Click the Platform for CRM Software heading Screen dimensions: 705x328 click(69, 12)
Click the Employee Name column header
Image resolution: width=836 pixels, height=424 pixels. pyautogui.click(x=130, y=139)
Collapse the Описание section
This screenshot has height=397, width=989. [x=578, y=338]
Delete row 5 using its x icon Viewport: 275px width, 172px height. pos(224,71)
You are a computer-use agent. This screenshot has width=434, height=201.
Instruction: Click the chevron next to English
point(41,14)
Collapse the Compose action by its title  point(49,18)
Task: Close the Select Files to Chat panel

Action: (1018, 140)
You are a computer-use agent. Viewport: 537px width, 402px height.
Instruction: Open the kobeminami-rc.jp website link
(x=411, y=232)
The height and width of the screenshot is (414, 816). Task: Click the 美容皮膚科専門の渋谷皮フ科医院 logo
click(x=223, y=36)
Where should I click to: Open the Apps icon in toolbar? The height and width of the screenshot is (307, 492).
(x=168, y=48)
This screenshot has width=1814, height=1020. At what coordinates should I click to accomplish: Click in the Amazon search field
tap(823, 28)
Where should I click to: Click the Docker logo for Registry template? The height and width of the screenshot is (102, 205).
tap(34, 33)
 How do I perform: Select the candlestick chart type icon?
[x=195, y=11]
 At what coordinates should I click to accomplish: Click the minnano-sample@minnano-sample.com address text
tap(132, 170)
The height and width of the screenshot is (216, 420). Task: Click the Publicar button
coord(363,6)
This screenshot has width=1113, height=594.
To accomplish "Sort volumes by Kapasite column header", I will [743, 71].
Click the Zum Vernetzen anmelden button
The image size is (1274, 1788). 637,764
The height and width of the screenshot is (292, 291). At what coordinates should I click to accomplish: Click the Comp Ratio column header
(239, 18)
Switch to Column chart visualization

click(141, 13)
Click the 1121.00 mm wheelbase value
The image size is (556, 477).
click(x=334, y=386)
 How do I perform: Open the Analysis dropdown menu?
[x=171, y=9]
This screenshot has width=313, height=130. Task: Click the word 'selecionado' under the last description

GIVEN PROBLEM: Rewrite all the records above as a numbered list, one line per item, leaving out the blank lines.

THE ANSWER:
1. Click the Platform for CRM Software heading Screen dimensions: 705x328 click(69, 12)
2. Click the Employee Name column header
3. Image resolution: width=836 pixels, height=424 pixels. pyautogui.click(x=130, y=139)
4. Collapse the Описание section
5. This screenshot has height=397, width=989. [x=578, y=338]
6. Delete row 5 using its x icon Viewport: 275px width, 172px height. pos(224,71)
7. You are a computer-use agent. This screenshot has width=434, height=201.
8. Instruction: Click the chevron next to English
9. point(41,14)
10. Collapse the Compose action by its title  point(49,18)
11. Task: Close the Select Files to Chat panel
12. Action: (1018, 140)
13. You are a computer-use agent. Viewport: 537px width, 402px height.
14. Instruction: Open the kobeminami-rc.jp website link
15. (x=411, y=232)
16. The height and width of the screenshot is (414, 816). Task: Click the 美容皮膚科専門の渋谷皮フ科医院 logo
17. click(x=223, y=36)
18. Where should I click to: Open the Apps icon in toolbar? The height and width of the screenshot is (307, 492).
19. (x=168, y=48)
20. This screenshot has width=1814, height=1020. At what coordinates should I click to accomplish: Click in the Amazon search field
21. tap(823, 28)
22. Where should I click to: Click the Docker logo for Registry template? The height and width of the screenshot is (102, 205).
23. tap(34, 33)
24.  How do I perform: Select the candlestick chart type icon?
25. [x=195, y=11]
26.  At what coordinates should I click to accomplish: Click the minnano-sample@minnano-sample.com address text
27. tap(132, 170)
28. The height and width of the screenshot is (216, 420). Task: Click the Publicar button
29. coord(363,6)
30. This screenshot has width=1113, height=594.
31. To accomplish "Sort volumes by Kapasite column header", I will [743, 71].
32. Click the Zum Vernetzen anmelden button
33. The image size is (1274, 1788). 637,764
34. The height and width of the screenshot is (292, 291). At what coordinates should I click to accomplish: Click the Comp Ratio column header
35. (239, 18)
36. Switch to Column chart visualization
37. click(141, 13)
38. Click the 1121.00 mm wheelbase value
39. The image size is (556, 477).
40. click(x=334, y=386)
41.  How do I perform: Open the Analysis dropdown menu?
42. [x=171, y=9]
43. This screenshot has width=313, height=130. Task: Click the word 'selecionado' under the last description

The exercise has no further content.